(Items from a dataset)
● ● ● ●

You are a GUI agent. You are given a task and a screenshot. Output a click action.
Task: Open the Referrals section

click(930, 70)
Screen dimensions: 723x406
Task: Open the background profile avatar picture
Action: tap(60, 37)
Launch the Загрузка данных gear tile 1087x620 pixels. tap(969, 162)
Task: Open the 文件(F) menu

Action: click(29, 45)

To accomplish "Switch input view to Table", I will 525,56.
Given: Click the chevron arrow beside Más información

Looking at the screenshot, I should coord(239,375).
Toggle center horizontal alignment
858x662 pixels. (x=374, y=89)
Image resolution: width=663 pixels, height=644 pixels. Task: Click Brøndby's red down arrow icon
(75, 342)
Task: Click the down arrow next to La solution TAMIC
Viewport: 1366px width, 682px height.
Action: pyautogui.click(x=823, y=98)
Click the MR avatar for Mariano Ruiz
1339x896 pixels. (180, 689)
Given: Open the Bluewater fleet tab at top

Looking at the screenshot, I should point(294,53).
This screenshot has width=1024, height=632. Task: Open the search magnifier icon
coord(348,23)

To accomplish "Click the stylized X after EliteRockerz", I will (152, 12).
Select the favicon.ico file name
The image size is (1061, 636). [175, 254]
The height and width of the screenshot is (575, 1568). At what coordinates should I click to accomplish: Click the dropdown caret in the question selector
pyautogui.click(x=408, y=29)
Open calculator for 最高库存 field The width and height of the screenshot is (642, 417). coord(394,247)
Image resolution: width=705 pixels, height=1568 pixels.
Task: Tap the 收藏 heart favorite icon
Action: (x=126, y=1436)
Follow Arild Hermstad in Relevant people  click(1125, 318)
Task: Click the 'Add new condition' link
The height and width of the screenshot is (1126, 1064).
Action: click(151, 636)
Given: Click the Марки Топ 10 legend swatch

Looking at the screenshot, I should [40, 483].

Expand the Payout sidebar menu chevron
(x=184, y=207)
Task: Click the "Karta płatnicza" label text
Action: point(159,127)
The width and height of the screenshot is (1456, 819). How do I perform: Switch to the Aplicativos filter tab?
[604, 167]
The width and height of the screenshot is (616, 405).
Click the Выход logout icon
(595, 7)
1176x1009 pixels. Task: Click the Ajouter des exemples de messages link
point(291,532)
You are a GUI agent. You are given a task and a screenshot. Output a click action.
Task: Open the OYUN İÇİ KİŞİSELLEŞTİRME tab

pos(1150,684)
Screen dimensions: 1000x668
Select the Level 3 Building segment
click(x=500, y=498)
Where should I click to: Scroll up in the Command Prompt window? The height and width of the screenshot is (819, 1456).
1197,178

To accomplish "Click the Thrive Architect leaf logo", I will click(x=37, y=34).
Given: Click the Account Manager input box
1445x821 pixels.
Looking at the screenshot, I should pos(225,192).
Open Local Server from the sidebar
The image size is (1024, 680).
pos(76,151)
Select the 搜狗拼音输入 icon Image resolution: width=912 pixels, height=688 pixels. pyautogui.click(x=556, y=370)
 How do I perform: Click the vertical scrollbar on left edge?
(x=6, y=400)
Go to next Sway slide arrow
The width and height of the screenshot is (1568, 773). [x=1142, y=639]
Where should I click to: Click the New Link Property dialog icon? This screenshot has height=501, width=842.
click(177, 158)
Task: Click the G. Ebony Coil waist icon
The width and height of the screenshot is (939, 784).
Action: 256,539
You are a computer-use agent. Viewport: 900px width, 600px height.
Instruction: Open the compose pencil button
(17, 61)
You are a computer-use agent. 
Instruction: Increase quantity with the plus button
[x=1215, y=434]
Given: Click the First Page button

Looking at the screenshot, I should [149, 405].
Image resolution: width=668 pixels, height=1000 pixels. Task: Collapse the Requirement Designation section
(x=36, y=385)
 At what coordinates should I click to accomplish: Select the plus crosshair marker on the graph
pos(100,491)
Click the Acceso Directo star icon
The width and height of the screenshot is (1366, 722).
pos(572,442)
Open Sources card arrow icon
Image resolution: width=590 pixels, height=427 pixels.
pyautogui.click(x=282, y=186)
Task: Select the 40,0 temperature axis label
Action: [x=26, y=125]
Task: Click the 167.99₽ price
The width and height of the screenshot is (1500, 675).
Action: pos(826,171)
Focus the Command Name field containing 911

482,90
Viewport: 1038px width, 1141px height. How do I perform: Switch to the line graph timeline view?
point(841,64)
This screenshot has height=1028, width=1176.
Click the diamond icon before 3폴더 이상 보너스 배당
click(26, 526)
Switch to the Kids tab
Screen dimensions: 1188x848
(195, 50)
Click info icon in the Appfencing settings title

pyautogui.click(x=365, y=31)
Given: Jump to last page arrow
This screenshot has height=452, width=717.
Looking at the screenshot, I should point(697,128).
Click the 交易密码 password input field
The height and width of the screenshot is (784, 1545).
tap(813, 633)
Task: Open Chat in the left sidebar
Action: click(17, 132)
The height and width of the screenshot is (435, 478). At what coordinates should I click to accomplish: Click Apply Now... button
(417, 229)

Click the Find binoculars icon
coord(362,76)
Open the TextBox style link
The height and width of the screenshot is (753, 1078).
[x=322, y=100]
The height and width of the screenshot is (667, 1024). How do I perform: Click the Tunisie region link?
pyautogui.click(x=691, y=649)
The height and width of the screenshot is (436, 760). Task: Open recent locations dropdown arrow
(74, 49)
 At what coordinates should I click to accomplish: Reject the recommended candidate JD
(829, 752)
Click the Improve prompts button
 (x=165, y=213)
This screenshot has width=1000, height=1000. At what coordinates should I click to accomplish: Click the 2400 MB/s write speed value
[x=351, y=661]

● ● ● ●

## [About this exercise]
In the records above, find each line that mentions the word "agent", and copy it.

## [Exercise response]
You are a GUI agent. You are given a task and a screenshot. Output a click action.
You are a GUI agent. You are given a task and a screenshot. Output a click action.
You are a computer-use agent. Viewport: 900px width, 600px height.
You are a computer-use agent. 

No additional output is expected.